Jason was like nothing I’d ever dreamed of. All this time I’d been dealing with something completely outside my understanding. I was meant to follow him. I was meant to wait five minutes then follow, to find him and the Nurse undressing each other. I was probably meant to watch them – the indescribable vignette he had fantasized about, the malformed and the lover. And then I was supposed to join in. I had a sudden, macabre picture of a Japanese dance I’d once heard described performed by the prostitutes in a hot spring: the dance in the stream, it was called. With every step she takes into the river she must raise her kimono a little higher to keep it dry. She is revealed inch by inch. A white calf. Pale, bruised skin. Everyone holding their breath at the promise of more to come. The hem rises a little more – a little more. What would the Nurse look like naked? What would he be thinking when he touched her? And what would she be thinking when she touched him? When she touched living human flesh, how did she separate it from the dead human flesh that she ground up for Fuyuki? Would he whisper to her what he’d whispered to me: I just love to fuck freaks…
I lit a cigarette, pushed back my chair with a sharp squeal and went to the glass doors that led to the swimming-pool. They were ajar, and the poolside was still and eerily silent – apart from the bluk-bluk-bluk of the pool filter and the muffled traffic coming from the Number One Expressway. Only my pupils narrowed. The rest of me was quite still. Noiseless. Slowly, moving like a snake, my focus stretched out into the corridors around me, slowly, slowly, moving sinuously across the courtyard.
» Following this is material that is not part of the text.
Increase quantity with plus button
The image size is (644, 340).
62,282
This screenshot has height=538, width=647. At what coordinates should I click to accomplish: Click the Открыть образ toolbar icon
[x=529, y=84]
Small lamps were placed at intervals around the pool. I put my fingers on the glass pane. The lamps reminded me of the small Buddhist lamps that were burned next to a corpse.
Where had Jason and the Nurse gone? Wherever they were, it left the rest of the apartment empty, unguarded. This was the irony: Jason couldn’t know how he had helped me. I imagined the rooms below me, as if a floorplan was drawn on the window in front of me. I saw myself, or my ghost, walking down the plush corridors, turning into the room under the pool. I saw myself bending over a glass tank, lifting something in both hands…
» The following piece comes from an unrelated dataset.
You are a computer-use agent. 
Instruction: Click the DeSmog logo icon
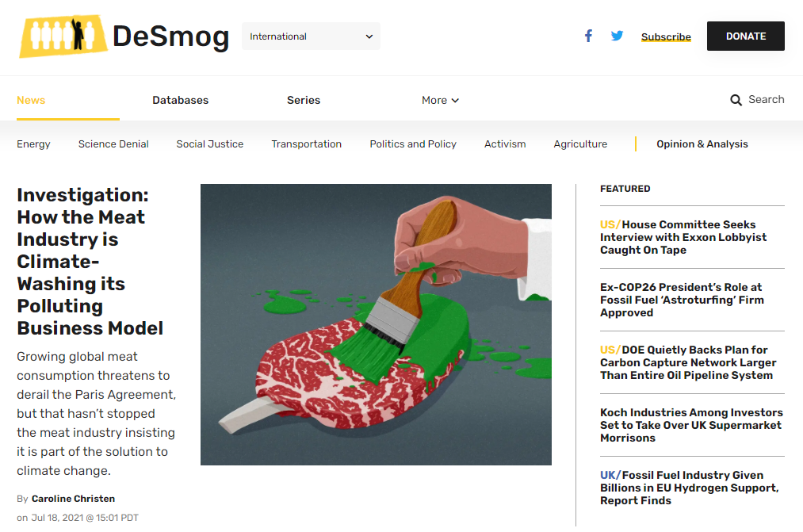[x=63, y=36]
I glanced over my shoulder. Fuyuki and the chimpira were eating shabu shabu, Bison was on his feet, bent over a chair, talking to a hostess in a strapless dress. No one was looking at me. I pushed the glass doors open a fraction more and took a step into the damp night. The room under the pool where I’d seen the glass tank was in darkness. I took a breath and stepped forward, my heels metallic on the cold marble. I was about to push away from the doors when, in the room behind me, someone began to cough loudly.
I turned. The chimpira was patting Fuyuki on the back, his head bent in concern, muttering to him in a low voice. The wheelchair had been pushed back from the table, and Fuyuki was positioned with his head and shoulders pushed forward, his feet in the expensive designer shoes sticking out starkly in front of him, his body describing a hairpin. All the conversations in the room faltered, all eyes were on him as he clawed at his throat. The chimpira scraped his chair back and stood up, waving his hands uselessly, looking quickly from one door to the other as if expecting someone to come and help. Fuyuki’s mouth opened, almost in slow motion, his head curled back, then – in a sudden spring – his arms shot out and his chest bent backwards as taut as a bow.
Everyone in the room moved at once. They leaped from their chairs, rushed to him. Someone was shouting orders, someone else knocked over a vase of flowers, glasses were dropped, the waiter slammed his hand on an emergency button. Above me the red light on the wall flashed silently on and off. Fuyuki was trying to stand now, rocking violently from side to side in his wheelchair, his hands flailing in panic. Next to him stood a hostess, making odd little sounds of distress, shadowing his moves, bobbing up and down, trying to hit him on the back.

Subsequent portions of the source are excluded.